Genetic stability program (GSP) For the most common inbred “J” strains
The most commonly used inbred “J” strains are maintained using a unique strategy that actively prevents the accumulation of genetic drift. The U.S. Patent and Trademark Office awarded patents for The Jackson Laboratory’s Genetic Stability Program (GSP) in 2009 and 2012 (Wiles et al., 2009, 2012, www.jax.org/jax-mice-and-services/find-and-order-jax-mice/why-jax- mice/patented-genetic-stability-program). GSP strains have been cryopreserved as 2 cell embryos and are regularly re-infused into pedigreed, foundation colonies to avoid cumulative genetic drift.

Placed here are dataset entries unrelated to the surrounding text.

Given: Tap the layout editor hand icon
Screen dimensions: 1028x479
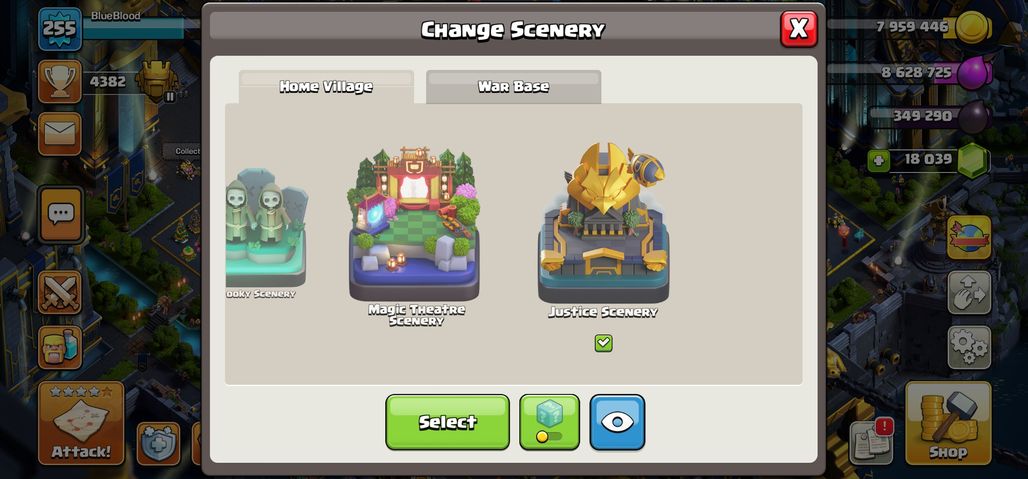Looking at the screenshot, I should click(x=969, y=292).
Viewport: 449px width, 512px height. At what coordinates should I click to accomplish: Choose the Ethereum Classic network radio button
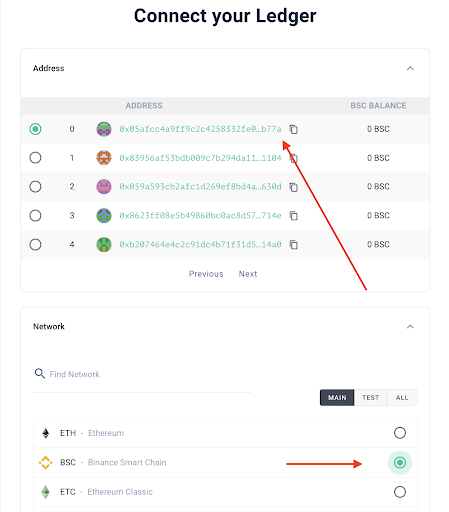pyautogui.click(x=400, y=492)

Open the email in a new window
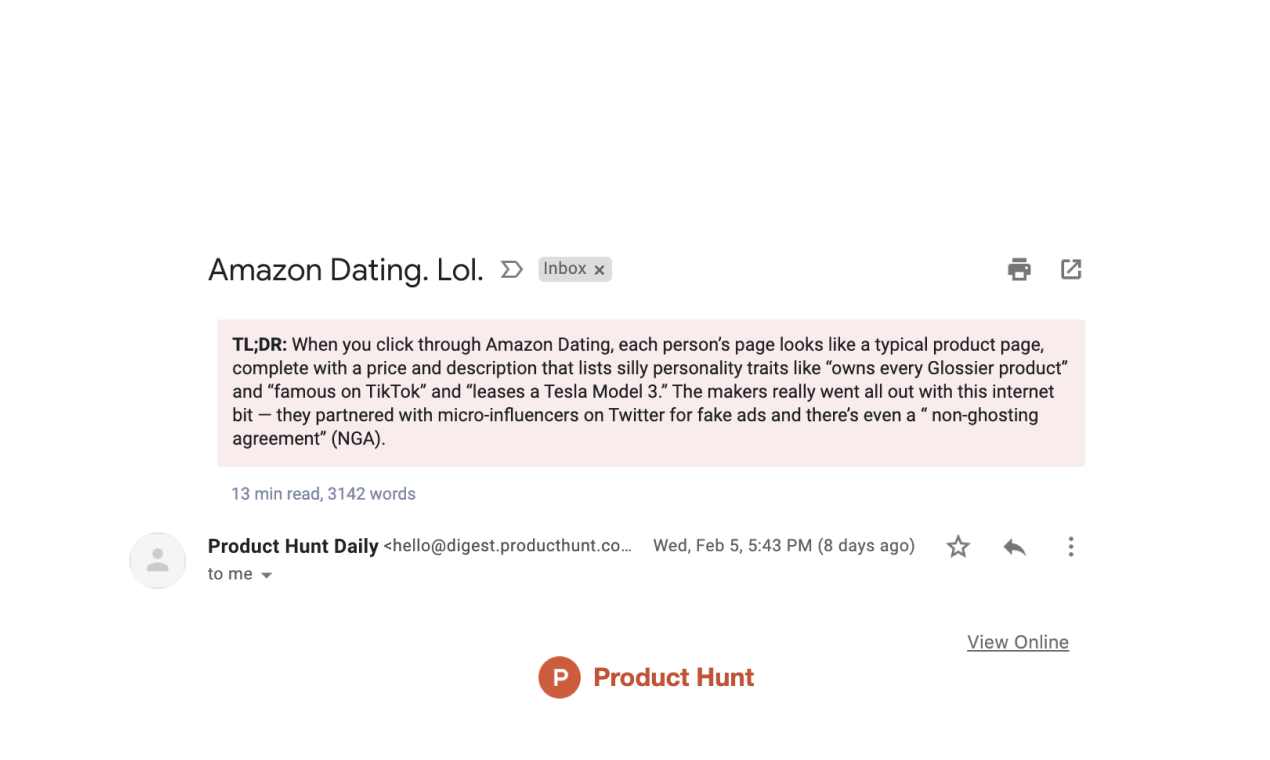(x=1071, y=269)
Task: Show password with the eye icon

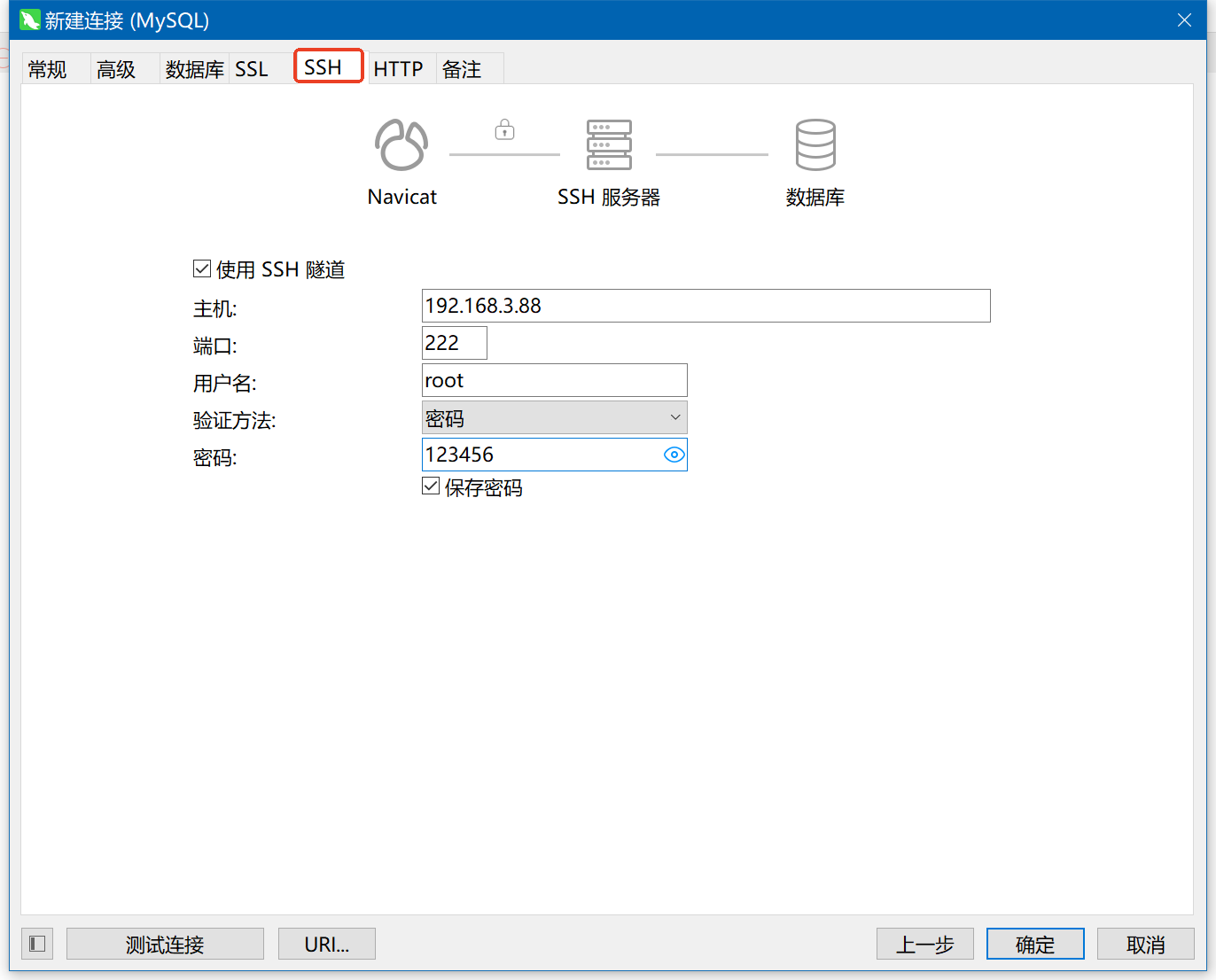Action: [674, 455]
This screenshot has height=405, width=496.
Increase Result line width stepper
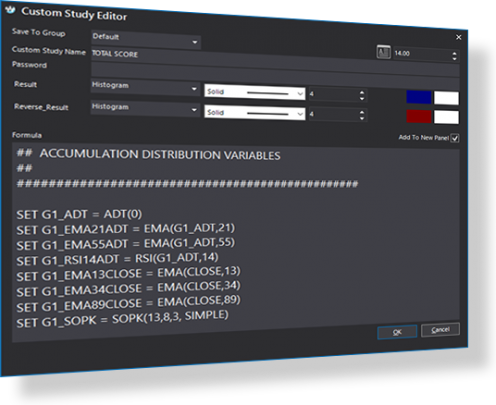(362, 93)
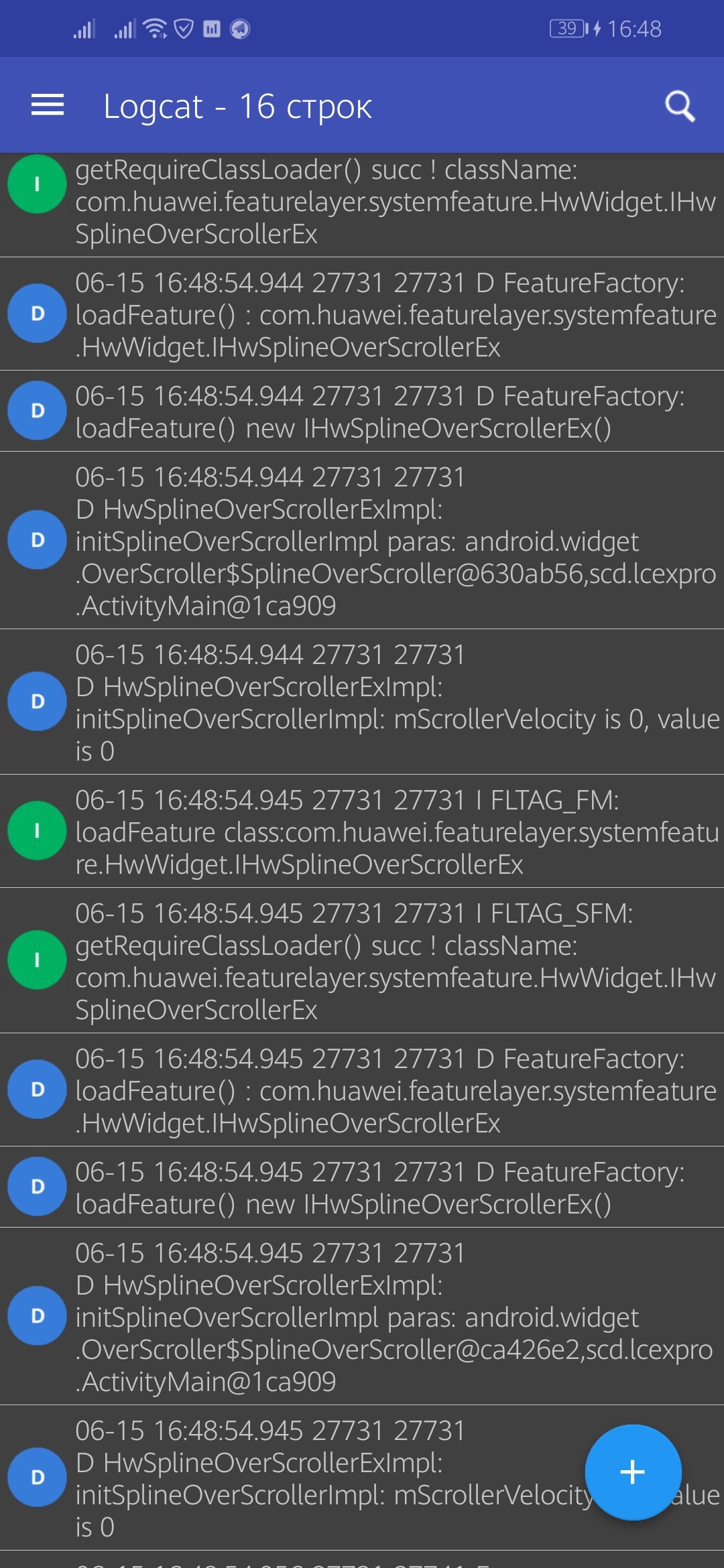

Without the GSP practice, a foundation breeding colony would be derived from a single brother-sister mating. Two to four times a year, a new brother-sister pair would be selected from the foundation colony as the new founder pair to re-establish the colony. Using this approach, a foundation colony today would be genetically different from the foundation colony years from now, because of genetic drift.
Under the GSP practice, pedigree-tracked stocks of cryopreserved embryos are derived from a single foundation colony. The stock of embryos is used to re- establish the live breeding foundation colony every 5 generations. Periodically re-establishing the foundation colony with mice recovered from the cryopreserved embryos reduces the numbers of generations passed for a given time period. Therefore, “J” strains under the GSP practice are protected against genetic drift across space (at different geographical facilities), but also importantly, across time.
Genetic quality control program
In addition to the GSP practices, all “J” strains are maintained through a Genetic Quality Control (GQC) Program (www.jax.org/jax-mice-and-services/find-and-order-jax-mice/why-jax-mice/genetic-quality-control- program). This program integrates many of the typical colony management practices that individual labs may use as described earlier, but include a very high degree of accountability.
Animal care professionals undergo a rigorous training program to identify phenotypic variants such as coat color, unusual body size, weight, skeletal structure, behavior, reproductive performance, tumor susceptibility and life span. Any mice that deviate from the characteristics expected for a particular strain are further investigated and pedigrees can be traced and removed as needed.
Additionally, pedigreed lines are maintained in foundation colonies that are separate from expansion and distribution colonies. The pedigreed lines are regularly screened for genetic anomalies or evidence of genetic contamination using a SNP panel based on Petkov et al., 2004.